Currently, susceptibility-sensitive imaging is in use for traumatic injury, stroke, vascular abnormalities, hemorrhagic cerebral lesions, demyelinating diseases, and congenital conditions.^13-20 In demyelinating diseases like MS, white matter lesions are seen to be located close to small veins (peri-venular/central vein sign).¹⁴ Also, in cases of polymicrogyria (a developmental cortical abnormality), abnormalities of cortical veins have been demonstrated by this imaging.¹⁹ We strongly feel that SWI/SWAN imaging needs to be incorporated as a regular sequence in conventional brain imaging to identify small vascular malformations that can sometimes be a cause of focal seizures particularly when an epileptic focus is suspected on electroencephalogram (EEG). The MR imaging detected and symptomatic DVA can be treated surgically.²¹ However, our study was focused on the identification of DVA being a cause of seizures that might not be associated with adjacent parenchymal abnormality or surgically treated. Kim Br and colleagues²² focused on the presence of venous anomaly (VA) in children, the distribution of VA, and forms of epilepsy.Although they included gradient imaging in their MRI studies, however, did not specifically indicate the role of this sequence in isolation for the identification of such lesions in screening or first MRI.
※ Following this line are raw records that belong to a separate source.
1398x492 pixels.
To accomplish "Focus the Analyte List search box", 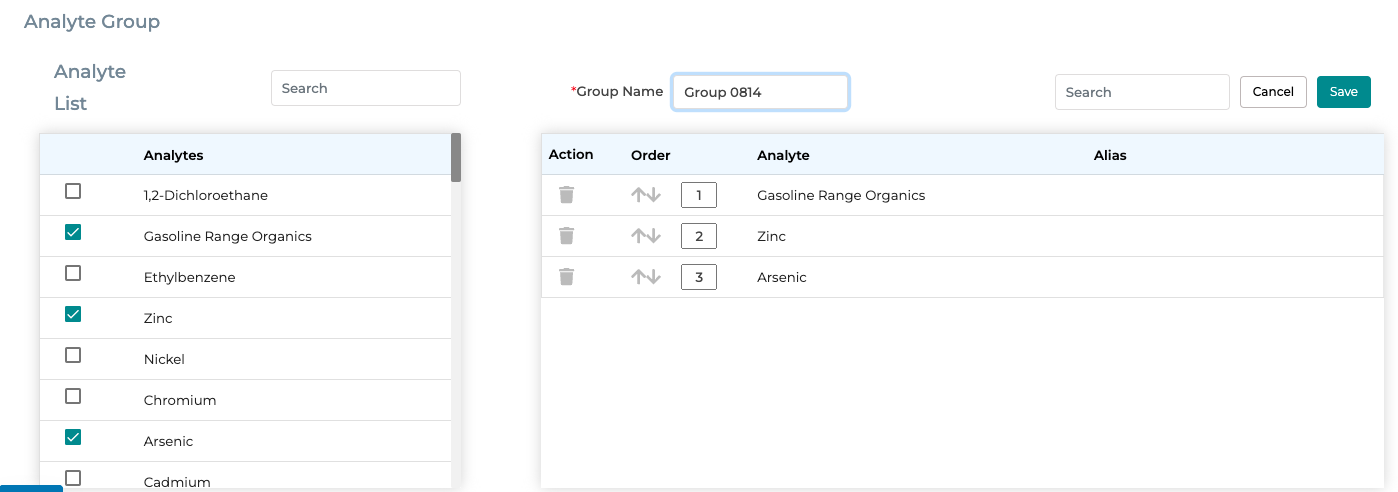I will [366, 88].
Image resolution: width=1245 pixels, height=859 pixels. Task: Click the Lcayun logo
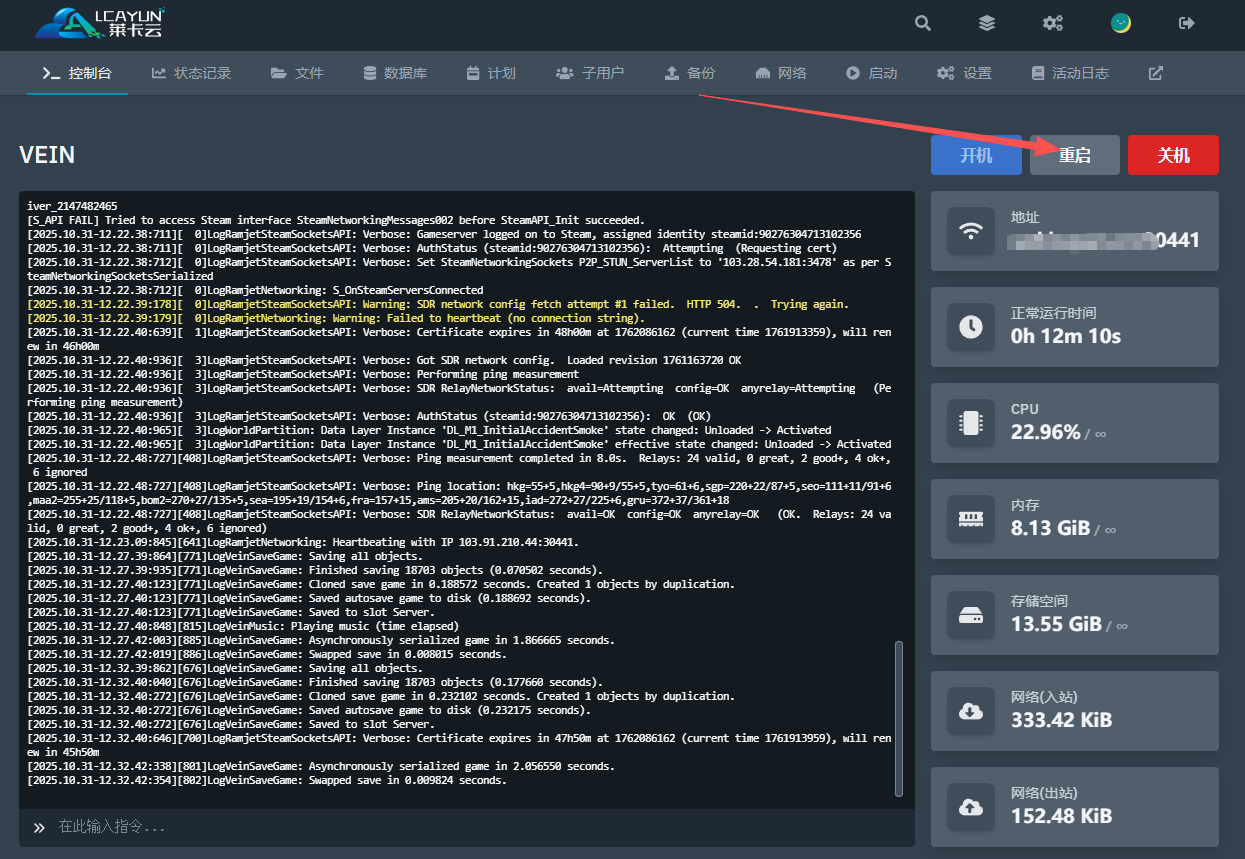click(x=100, y=23)
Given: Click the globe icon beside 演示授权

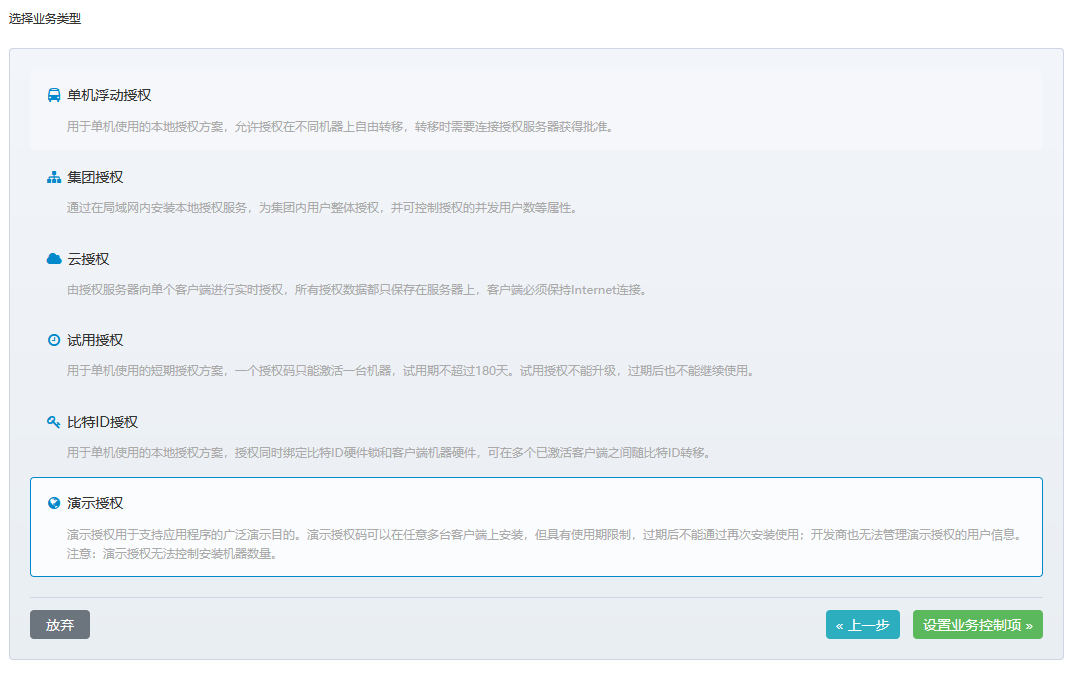Looking at the screenshot, I should pyautogui.click(x=53, y=504).
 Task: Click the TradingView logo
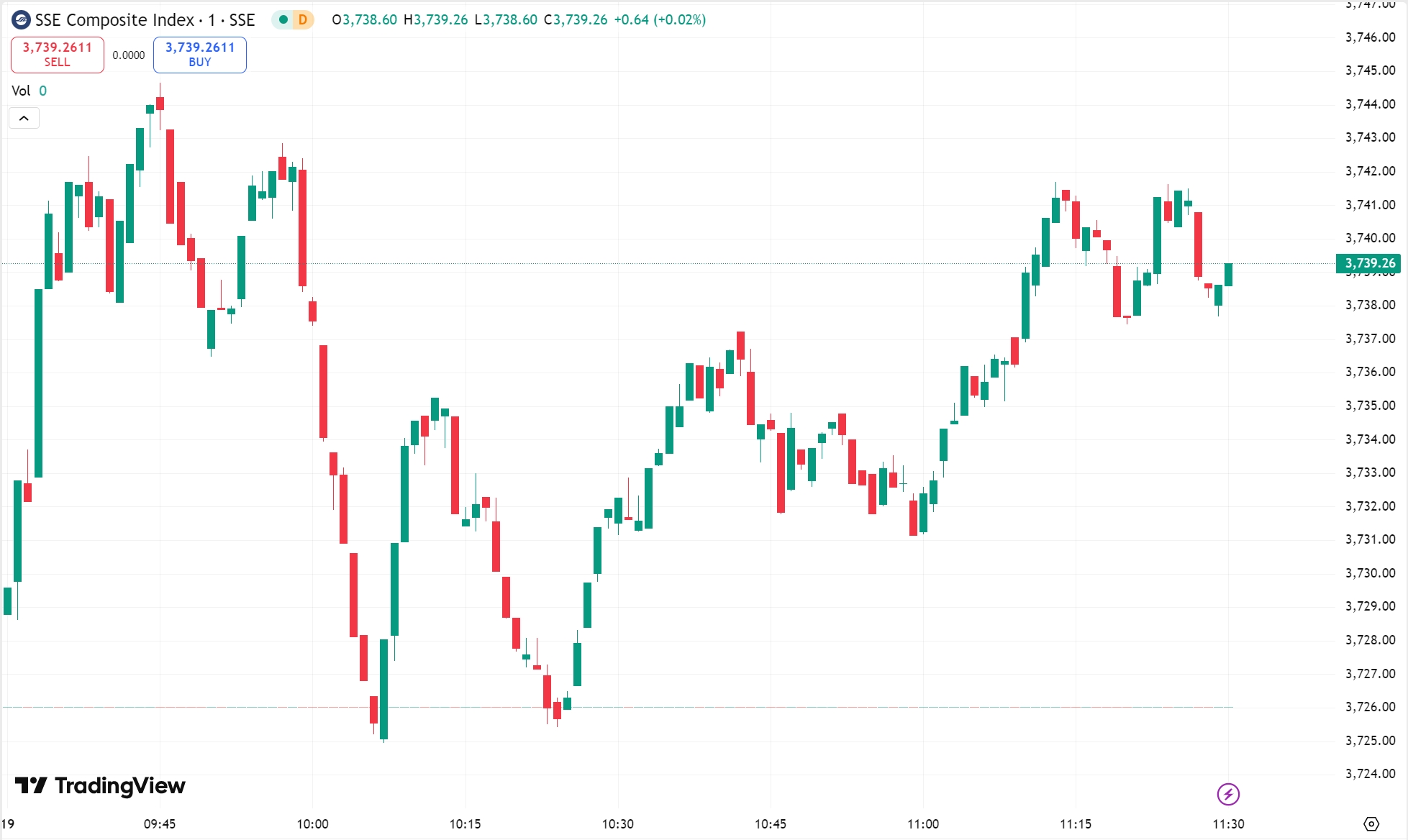coord(100,785)
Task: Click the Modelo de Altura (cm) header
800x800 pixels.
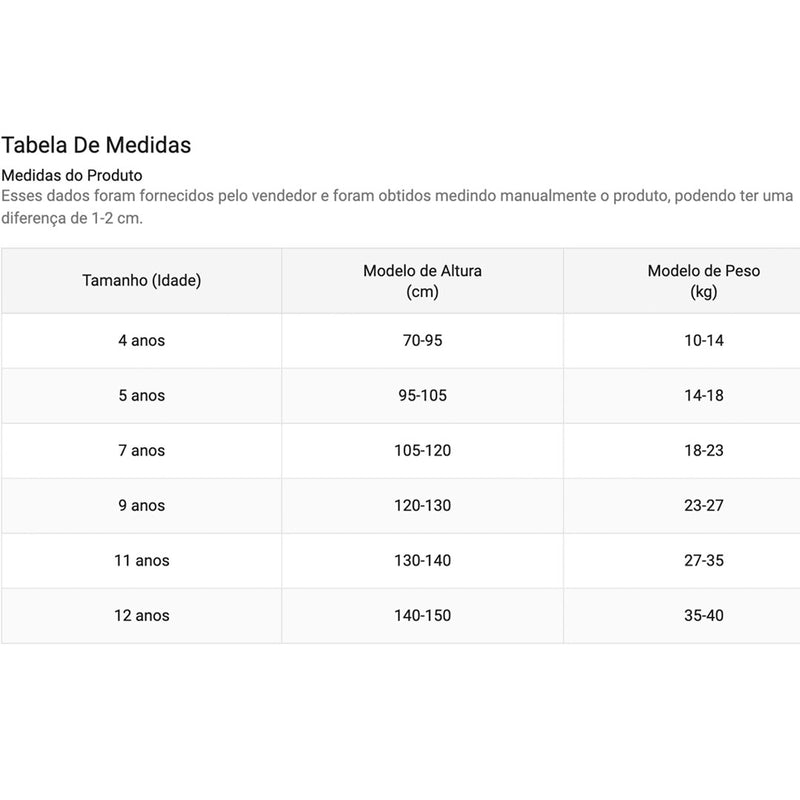Action: pyautogui.click(x=422, y=281)
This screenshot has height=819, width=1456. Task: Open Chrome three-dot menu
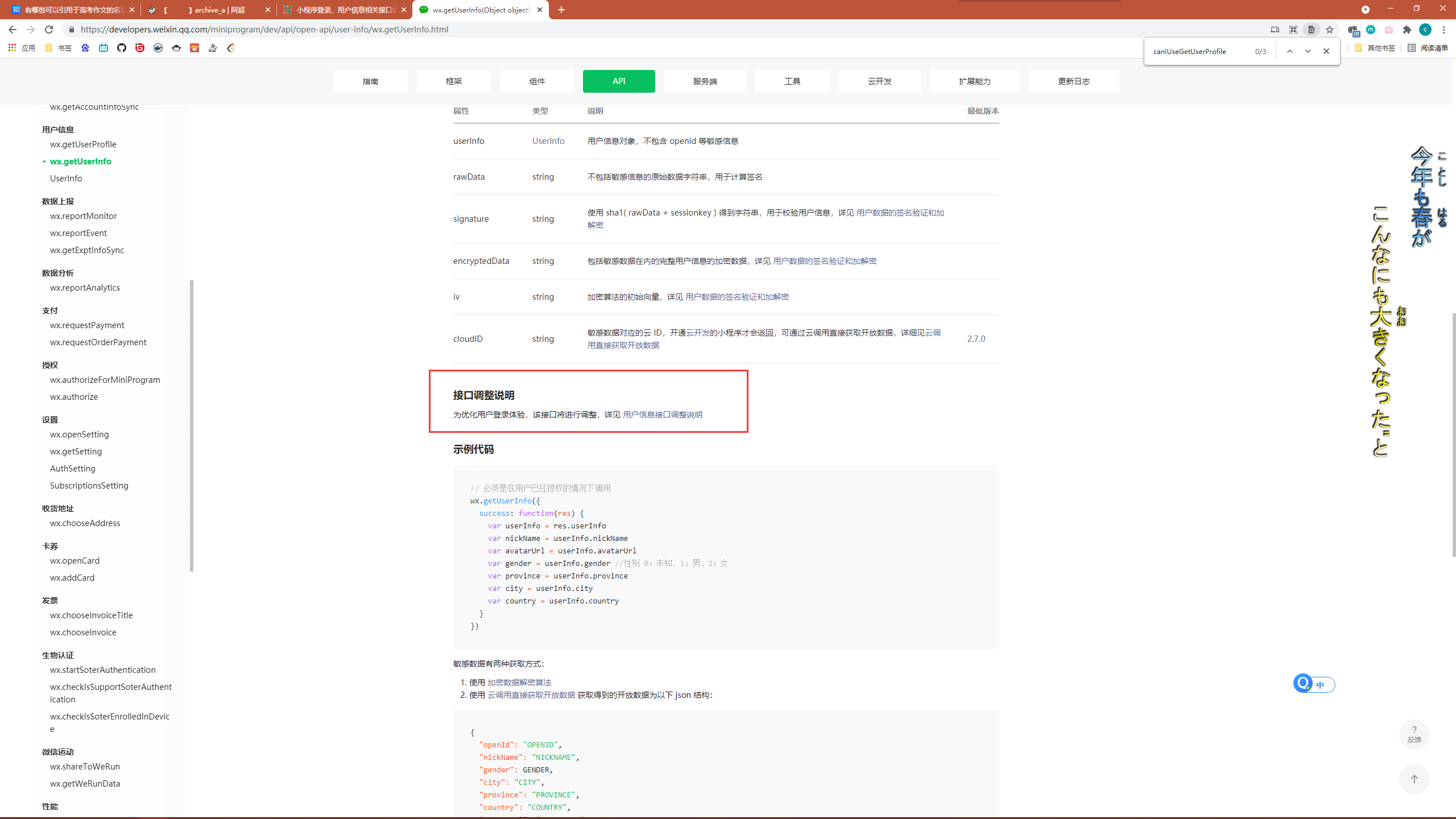[x=1443, y=30]
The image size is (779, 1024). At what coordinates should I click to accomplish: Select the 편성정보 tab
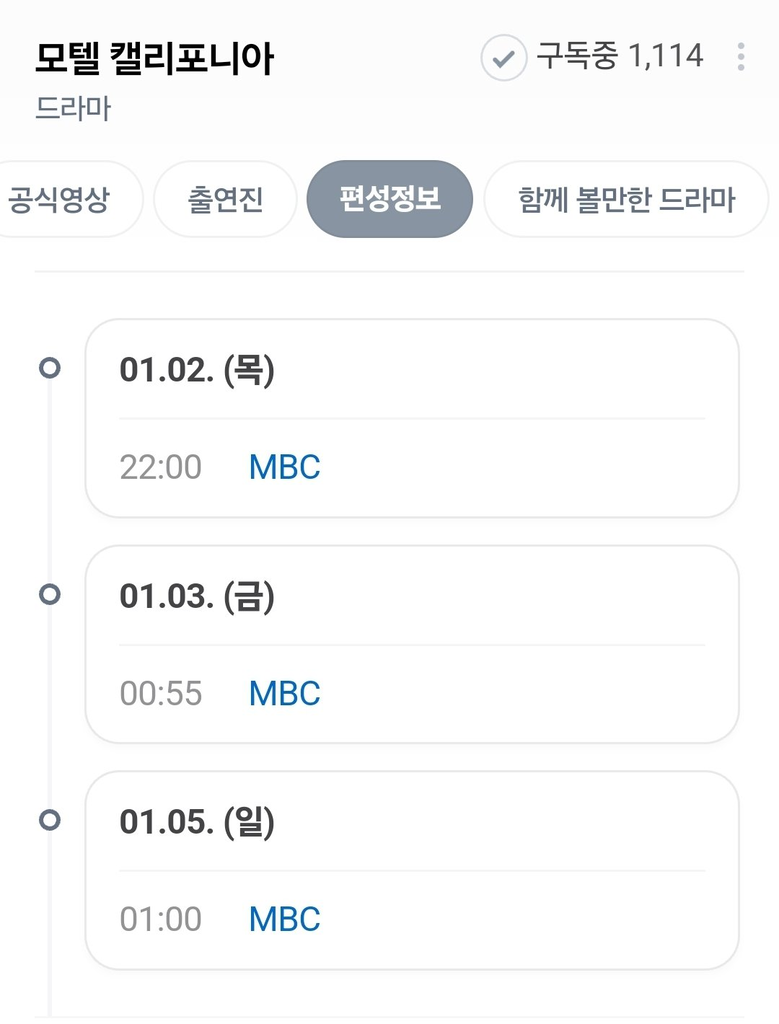(390, 199)
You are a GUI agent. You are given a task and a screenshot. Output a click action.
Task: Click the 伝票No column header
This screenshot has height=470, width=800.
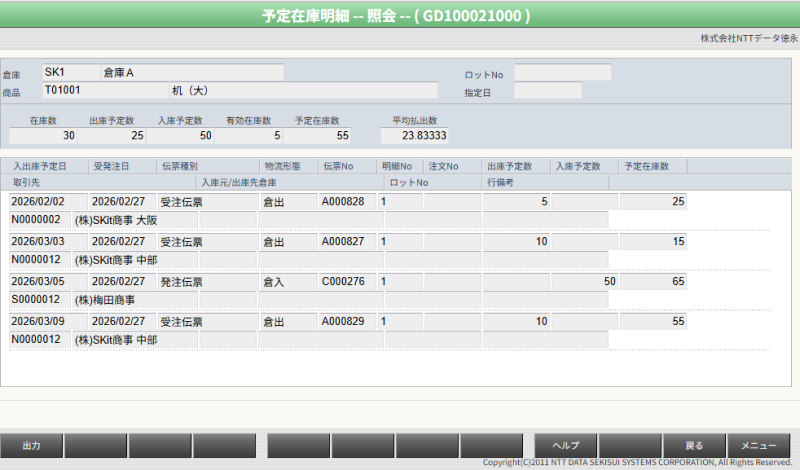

Limitations to our study include a retrospective small sample size and a single-center study. Not every patient who was found to have venous angioma in the brain underwent routine angiography possibly because of the smaller size and relatively less severity of symptoms. Larger prospective studies are needed to incorporate subgroups of epilepsy in both pediatric and adult age groups presenting with seizures while evaluating SWI/SWAN for identifying vascular malformations and simultaneously correlating these findings with the clinical and EEG patterns.